Subcortical areas also contribute in updating the brain’s internal model during speech production and perception. Thalamic nuclei serve as central nodes for circuits associated with language processing, interacting with the frontal cortex, basal ganglia, cerebellum, and dopaminergic groups. Notably, the motor-related thalamic nuclei link the basal ganglia and cerebellum with the frontal cortex, contributing to both motor and cognitive aspects of language (Barbas et al., 2013; Silveri, 2021). Relatedly, several previous studies have reported the cerebellum’s role in several cognitive functions such as speech production and perception (Giraud et al., 2007; Skipper and Lametti, 2021) movement coordination, timing, motor programming, speech motor control, and sensory prediction (Parrell et al., 2017). Lesion studies, neuroimaging investigations, and brain stimulation studies have consistently linked the cerebellum to critical aspects of timing and predictive processing in speech perception (Ackermann, 2008; Manto et al., 2012; Parrell et al., 2017). Temporo-cerebellar coupling has been suggested to support the continuous updating of internal models of the auditory environment (Kotz et al., 2014). In a more recent study, Stockert et al. reported bidirectional temporo-cerebellar anatomical connectivity (Stockert et al., 2021). The authors suggested that these anatomical temporo-cerebellar connections may support the encoding and modeling of rapidly modulated auditory spectro-temporal patterns.

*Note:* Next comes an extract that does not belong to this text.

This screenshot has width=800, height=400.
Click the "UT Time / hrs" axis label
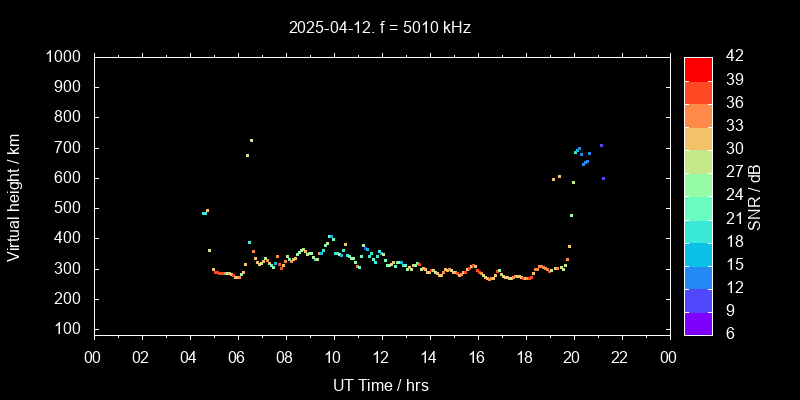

However, to the best of our knowledge no study has so far investigated spectrally resolved, directed functional coupling between cortical and subcortical brain areas during listening and speaking. In this MEG study, we intend to investigate the specific frequency-related connections between both cortical and subcortical brain regions while participants engaged in speaking and listening tasks. Participants answered seven questions, each lasting 60 s (speaking condition), and also listened to recordings of their own speech from the previous speaking session (listening condition; see Methods for details). Initially, we identified the cortical and subcortical brain regions involved in speech perception and production through meta-analysis studies. Subsequently, we examined the brain network and directed connections within it to shed light on the cognitive processes underlying listening and speaking. This involved a direct examination of frequency-specific communication channels for both feedforward and feedback signaling during speech production and perception using multivariate Granger causality. Our connectivity findings confirmed the participation of subcortical regions such as the thalamus and cerebellum in both speech production and perception. Our analysis using directed Granger causality revealed stronger connectivity from the cerebellum to the auditory area at slower frequencies (below 40 Hz). This connectivity pattern might reflect the influence of cerebellar predictions on auditory processing. Conversely, connectivity in the opposite direction, from the auditory area to the cerebellum, was stronger at faster frequencies (above 40 Hz). This pattern could potentially be indicative of prediction error signals being relayed back to the cerebellum for updating its predictions.
Results
In this study, we investigated the connectivity between brain regions that are involved in speech production and perception. OurROI-based (Region of Interest) analysis utilized the automatic meta-analysis provided by neurosynth.org using the term ‘speech’ that resulted in 642 fMRI studies highlighting the brain areas involved in speech production and perception. We extracted the MNI coordinates of active areas from the resulting neurosynth statistical map, resulting in 14 parcels. For each voxel in a given parcel, the beamformer-derived time-series for all the three source orientations were subjected to singular value decomposition (SVD). In every parcel, we used the three strongest components for further analysis. For estimating pairwise functional connectivity between all parcels (n = 14), we used multivariate nonparametric Granger causality (mGC; Schaum et al., 2021) and related them to the hallmarks of predictive processing models during continuous speaking and listening (see Figure 1). The method uses three-dimensional representations of parcel activity and thus estimates connectivity more accurately than traditional one-dimensional representations (Chalas et al., 2022).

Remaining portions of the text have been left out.